Second Sunday of Advent, December 7, 2025: Isaiah 11:1-10; Romans 15:4-13; Matthew 3:1-12; Psalm 72:1-7, 18-19
You’ve got to hand it to him, John the Baptist was quite a sight. He appears in the wilderness, telling everyone to repent because “the kingdom of heaven has come near”. I’ve always wondered who exactly in the wilderness John is talking to, but he’s clearly got an audience. That in spite of the fact that he was wearing camel’s hair clothing and a leather belt, and “his food was locusts and wild honey”.
Anyone who has spent time in the wilderness, even the relatively tame wilderness of our national parks, knows it is easy to get lost, to get disoriented. You think you are following a trail, and then you wonder if you missed a turn. I once had a six mile hike turn into a twelve mile hike because we kept losing the way.
But there are also moments of magic in the wilderness, times when you feel at one with the universe, or have a glimpse of the connections between all creatures, or feel the presence of God. There is something about being out of our comfort zones that opens us to experiencing the world in new ways.
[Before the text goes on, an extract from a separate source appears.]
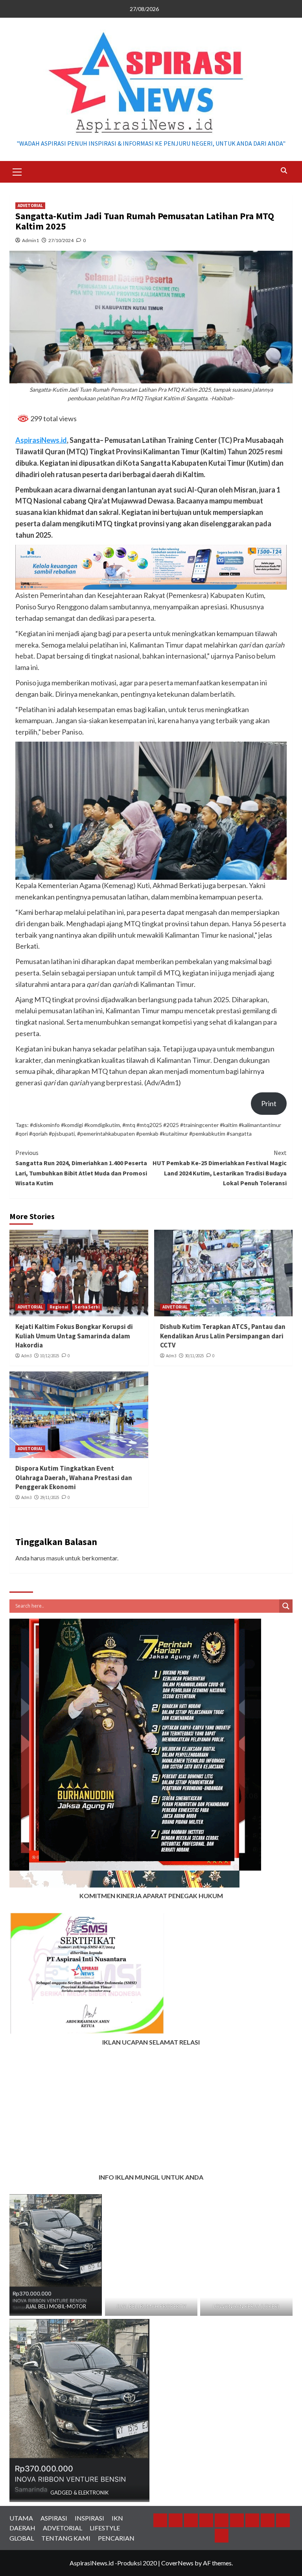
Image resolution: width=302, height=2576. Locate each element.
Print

So it is not surprising that John comes out of the wilderness with his call to repent, or that Isaiah tells the people of Israel to listen to “the voice of one crying out in the wilderness”.
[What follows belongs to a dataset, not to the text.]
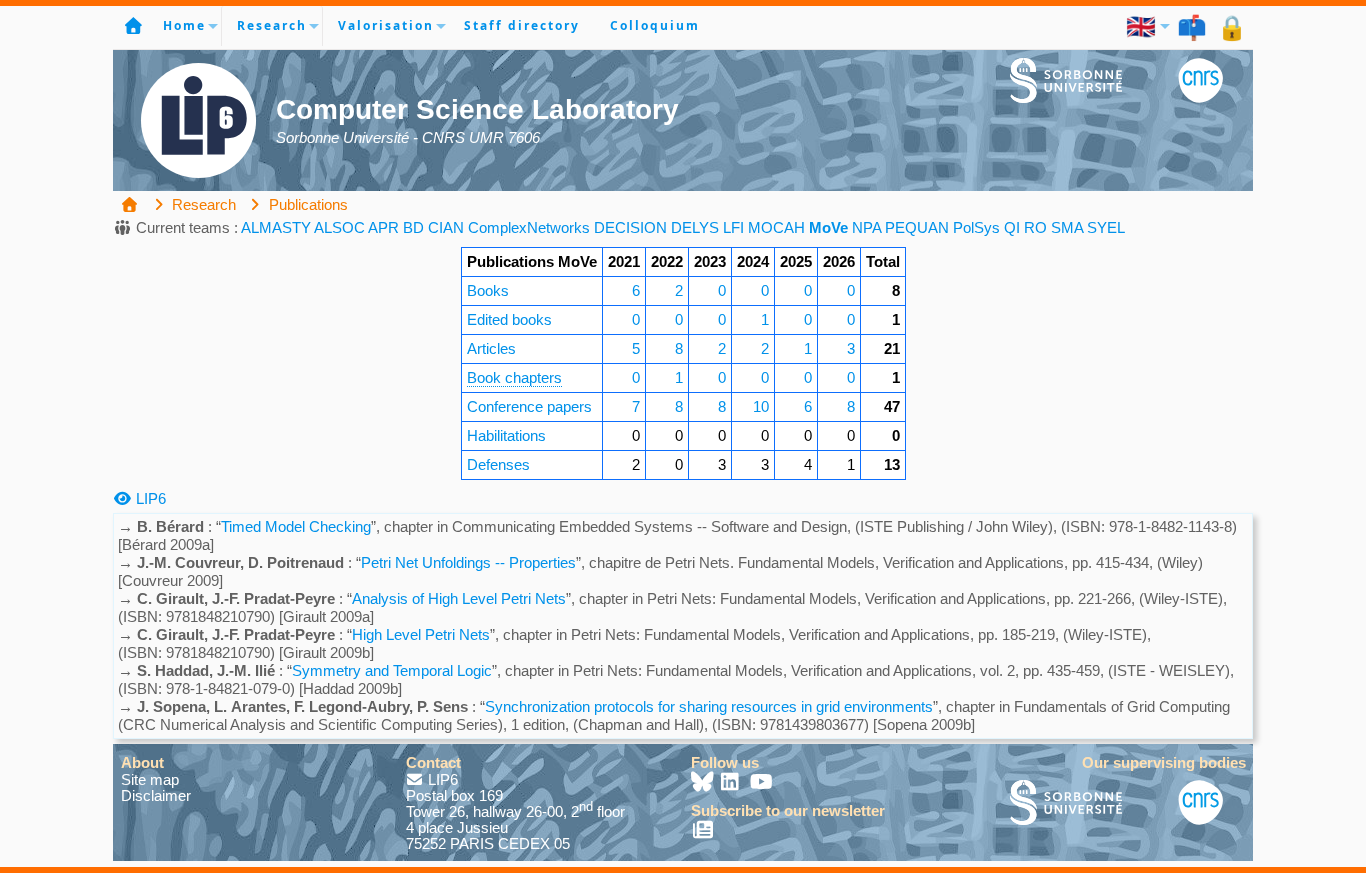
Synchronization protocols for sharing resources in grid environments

In our reading from Isaiah today, we hear more about the promised time of the Lord. The Son of Man will be a shoot “from the stump of Jesse”: even if you thought the tree was dead it is still sending out shoots. He will not be like the rest of us: He shall not judge by what his eyes see, or decide by what his ears hear; but with righteousness he shall judge the poor, and decide with equity for the meek of the earth. Isaiah reminds us that we do not see the way the Lord does, and so the poor will have justice, the meek equity. Implicitly, Isaiah reminds us that this is not generally the case.
Isaiah’s prophecy includes his beautiful description of the peaceable kingdom, where The wolf shall live with the lamb, the leopard shall lie down with the kid,
the calf and the lion and the fatling together, and a little child shall lead them.
The cow and the bear shall graze, their young shall lie down together; and the lion shall eat straw like the ox.
In the early 19th century, the Quaker painter Edward Hicks painted hundreds of versions of this scene. In the one below, Hicks portrayed an imagined scene of peaceful exchange between William Penn and the Indigenous people of Pennsylvania. He was, then, imagining America as the peaceable kingdom. We know it was not true, and that less than 30 years after this was painted the US was mired in Civil War.

Pennsylvania Academic of Fine Arts, https://www.pafa.org/museum/collection/item/peaceable-kingdom, c. 1833
We do not need to look far to know that the peaceable kingdom promised by Isaiah is not present here on earth. There is violence in our country, and wars in Sudan, Gaza, Ukraine and many other areas. John calls us to repent and to bear good fruit. Our challenge in Advent is to bear good fruit, to create places where we can make Isaiah’s promise a reality.